Background and purpose: Damage caused by ischemia/reperfusion (I/R) is one of the major causes of liver failure during surgeries. Endothelin as the main vasoconstrictor has two receptors; ET_A and ET_B. Increased number of ET_B during ischemia-reperfusion, reduces tissue damages by sinusoidal dilation. This study investigated the effects of dexamethasone against liver endothelial glycocalyx injury and ET_B receptor gene expression during hepatic ischemia/reperfusion in rats.

Materials and methods: Thirty two male Wistar rats were divided into four groups; a SHAM-operated group that received normal saline, DEX; which had dexamethasone injection (10 mg/kg), the I/R; received normal saline during ischemia/reperfusion, and the DEX + IR with I/R that received dexamethasone (10 mg/kg, 60 minutes before ischemia and immediately after reperfusion). After 1 hour of ischemia and 3 hours of reperfusion the blood samples and liver tissues were collected. The relative gene expression of ET_B was assessed by real time PCR. Serum samples were used to measure the level of ALT and AST and hyaluronic acid (HA).

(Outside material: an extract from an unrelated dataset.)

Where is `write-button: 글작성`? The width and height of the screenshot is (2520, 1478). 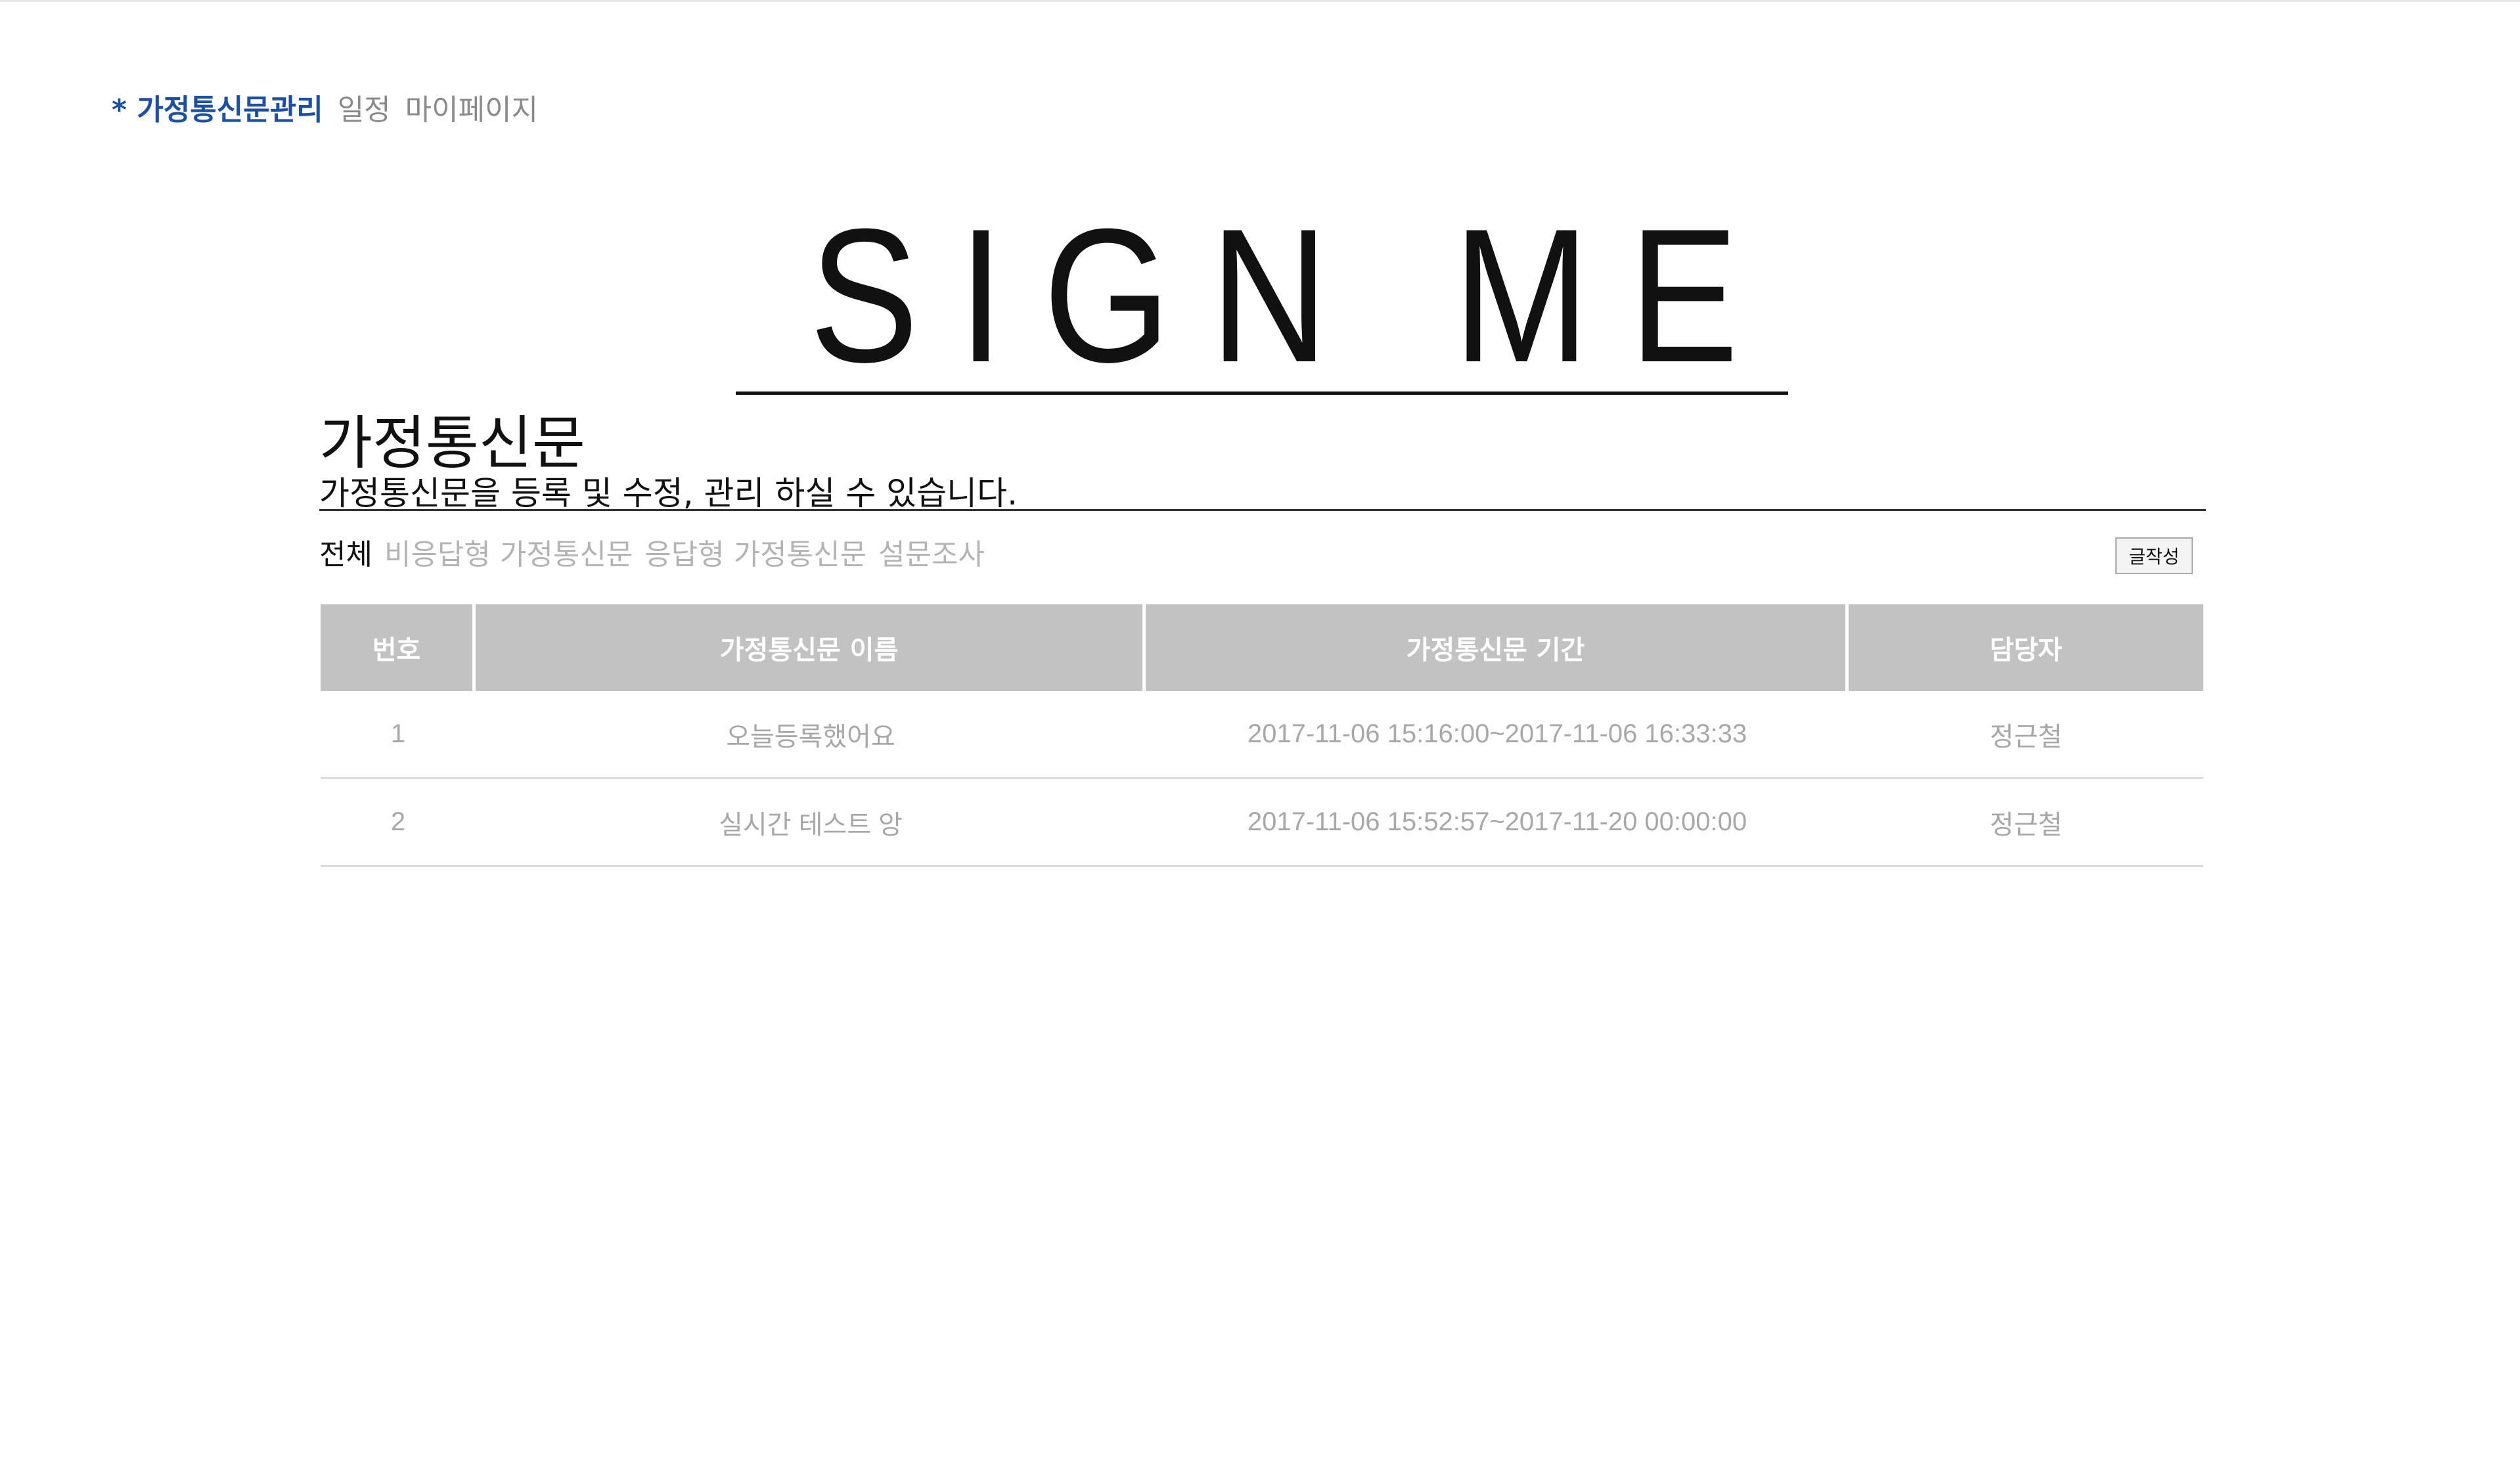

Results: The level of ALT, AST and HA significantly increased in I/R compared with those of the SHAM-operated group (P<0.001). Injection of dexamethasone in the DEX+IR caused a significant reduction in serum indicators compared to those of the I/R group (P<0.001). Elevated ET_B receptor gene expression reduced by dexamethasone injection (P> 0.05).

Conclusion: Dexamethasone decreased ET_B receptor gene expression during liver I/R. In addition, it significantly protected the parenchymal cells and sinusoidal endothelial glycocalyx. Therefore, dexamethasone could play an important role in reducing liver injury during I/R.